## Work task A
Answer these questions from the lake buoy excerpt.
(i) In how many lakes were high-frequency chlorophyll fluorescence profiles collected?
(ii) What does the abbreviation SSCM stand for?
(iii) What network were those lakes part of?
## Work task B
Reproduce the lake buoy excerpt word for word from "The use of high-frequency" to "buoys, and (3)".
## Work task C
Carry on the excerpt about profiling buoys and chlorophyll in lakes from the point where it stops.

## Source extract
##############################
The use of high-frequency sensors on profiling buoys to investigate physical, chemical, and biological processes in lakes is
increasing rapidly. Profiling buoys with automated winches and sensors that collect high-frequency chlorophyll fluorescence
(ChlF) profiles in 11 lakes in the Global Lake Ecological Observatory Network (GLEON) allowed the study of the vertical
and temporal distribution of ChlF, including the formation of subsurface chlorophyll maxima (SSCM). The effectiveness of 3
methods for sampling phytoplankton distributions in lakes, including (1) manual profiles, (2) single-depth buoys, and (3)
##############################
## Provided records

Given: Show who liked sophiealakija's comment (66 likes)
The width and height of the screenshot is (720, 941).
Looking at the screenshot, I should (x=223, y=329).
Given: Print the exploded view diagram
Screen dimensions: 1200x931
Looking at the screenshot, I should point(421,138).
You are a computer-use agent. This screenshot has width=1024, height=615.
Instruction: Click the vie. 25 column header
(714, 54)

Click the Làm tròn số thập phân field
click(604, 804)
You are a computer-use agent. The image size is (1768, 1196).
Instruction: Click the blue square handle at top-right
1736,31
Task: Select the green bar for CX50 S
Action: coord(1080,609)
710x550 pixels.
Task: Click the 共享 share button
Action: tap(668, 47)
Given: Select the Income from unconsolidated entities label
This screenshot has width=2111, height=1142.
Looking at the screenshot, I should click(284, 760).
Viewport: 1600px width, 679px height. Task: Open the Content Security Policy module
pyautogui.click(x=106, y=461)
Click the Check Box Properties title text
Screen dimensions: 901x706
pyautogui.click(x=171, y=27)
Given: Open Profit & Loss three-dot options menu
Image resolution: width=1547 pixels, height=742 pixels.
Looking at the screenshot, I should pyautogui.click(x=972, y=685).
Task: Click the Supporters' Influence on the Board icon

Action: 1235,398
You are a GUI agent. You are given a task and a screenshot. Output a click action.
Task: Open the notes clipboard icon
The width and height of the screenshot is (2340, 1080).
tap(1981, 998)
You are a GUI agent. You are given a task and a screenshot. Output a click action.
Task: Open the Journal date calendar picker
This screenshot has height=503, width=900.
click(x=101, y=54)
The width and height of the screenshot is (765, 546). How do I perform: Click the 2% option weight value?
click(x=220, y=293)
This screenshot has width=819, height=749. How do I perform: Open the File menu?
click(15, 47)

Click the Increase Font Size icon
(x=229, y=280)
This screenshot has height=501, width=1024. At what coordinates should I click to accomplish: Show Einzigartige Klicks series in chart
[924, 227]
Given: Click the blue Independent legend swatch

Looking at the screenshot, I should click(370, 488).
##############################
## Answer space A
(i) 11
(ii) Subsurface chlorophyll maxima
(iii) The Global Lake Ecological Observatory Network (GLEON)

## Answer space B
The use of high-frequency sensors on profiling buoys to investigate physical, chemical, and biological processes in lakes is
increasing rapidly. Profiling buoys with automated winches and sensors that collect high-frequency chlorophyll fluorescence
(ChlF) profiles in 11 lakes in the Global Lake Ecological Observatory Network (GLEON) allowed the study of the vertical
and temporal distribution of ChlF, including the formation of subsurface chlorophyll maxima (SSCM). The effectiveness of 3
methods for sampling phytoplankton distributions in lakes, including (1) manual profiles, (2) single-depth buoys, and (3)

## Answer space C
profiling buoys were assessed. High-frequency ChlF surface data and profiles were compared to predictions from the
Plankton Ecology Group (PEG) model. The depth-integrated ChlF dynamics measured by the profiling buoy data revealed a
greater complexity that neither conventional sampling nor the generalized PEG model captured. Conventional sampling
techniques would have missed SSCM in 7 of 11 study lakes. Although surface-only ChlF data underestimated average water
column ChlF, at times by nearly 2-fold in 4 of the lakes, overall there was a remarkable similarity between surface and mean
water column data. Contrary to the PEG model’s proposed negligible role for physical control of phytoplankton during the
growing season, thermal structure and light availability were closely associated with ChlF seasonal depth distribution. Thus,
an extension of the PEG model is proposed, with a new conceptual framework that explicitly includes physical metrics to
better predict SSCM formation in lakes and highlight when profiling buoys are especially informative.